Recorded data
----

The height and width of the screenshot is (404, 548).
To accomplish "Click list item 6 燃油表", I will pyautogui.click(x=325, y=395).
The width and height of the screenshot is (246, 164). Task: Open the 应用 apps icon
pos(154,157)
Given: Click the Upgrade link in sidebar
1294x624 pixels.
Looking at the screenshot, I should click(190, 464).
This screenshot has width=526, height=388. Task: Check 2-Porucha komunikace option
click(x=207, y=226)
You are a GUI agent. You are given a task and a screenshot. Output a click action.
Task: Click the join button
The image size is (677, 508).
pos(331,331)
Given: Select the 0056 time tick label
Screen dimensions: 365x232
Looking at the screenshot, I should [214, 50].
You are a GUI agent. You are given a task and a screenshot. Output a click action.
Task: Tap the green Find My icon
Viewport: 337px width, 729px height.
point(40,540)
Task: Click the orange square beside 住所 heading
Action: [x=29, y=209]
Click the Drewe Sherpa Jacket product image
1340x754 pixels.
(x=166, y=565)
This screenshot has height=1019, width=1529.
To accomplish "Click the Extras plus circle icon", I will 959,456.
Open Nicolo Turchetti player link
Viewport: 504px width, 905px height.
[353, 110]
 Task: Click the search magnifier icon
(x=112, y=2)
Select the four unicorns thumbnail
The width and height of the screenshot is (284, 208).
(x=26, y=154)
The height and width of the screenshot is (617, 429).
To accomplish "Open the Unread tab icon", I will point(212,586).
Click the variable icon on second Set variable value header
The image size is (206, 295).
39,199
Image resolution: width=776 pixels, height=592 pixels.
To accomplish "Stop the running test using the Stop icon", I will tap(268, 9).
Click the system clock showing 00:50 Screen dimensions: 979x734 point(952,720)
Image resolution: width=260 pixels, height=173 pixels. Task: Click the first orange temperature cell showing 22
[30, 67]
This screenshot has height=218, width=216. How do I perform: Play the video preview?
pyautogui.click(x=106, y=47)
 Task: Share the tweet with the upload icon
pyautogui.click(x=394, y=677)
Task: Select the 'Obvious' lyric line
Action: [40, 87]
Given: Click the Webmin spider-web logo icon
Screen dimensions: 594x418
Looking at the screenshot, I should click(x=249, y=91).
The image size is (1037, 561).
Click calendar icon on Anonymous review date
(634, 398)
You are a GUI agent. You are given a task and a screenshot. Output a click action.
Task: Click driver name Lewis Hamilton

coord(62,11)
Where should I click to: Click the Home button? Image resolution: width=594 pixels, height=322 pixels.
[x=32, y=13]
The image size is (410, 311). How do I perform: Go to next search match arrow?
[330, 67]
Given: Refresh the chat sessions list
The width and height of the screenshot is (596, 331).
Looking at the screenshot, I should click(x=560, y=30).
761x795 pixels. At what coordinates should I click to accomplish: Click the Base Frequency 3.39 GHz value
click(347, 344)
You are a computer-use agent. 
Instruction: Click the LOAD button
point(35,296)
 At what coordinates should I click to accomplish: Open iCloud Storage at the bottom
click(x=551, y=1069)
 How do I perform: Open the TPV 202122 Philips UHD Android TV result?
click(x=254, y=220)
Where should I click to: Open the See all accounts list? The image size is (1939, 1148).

----

**HOW TO COMPLETE THIS TASK:** What is needed is the number of lines in these entries that include the word "list"; please give it alone.

**YOUR SOLUTION:** 3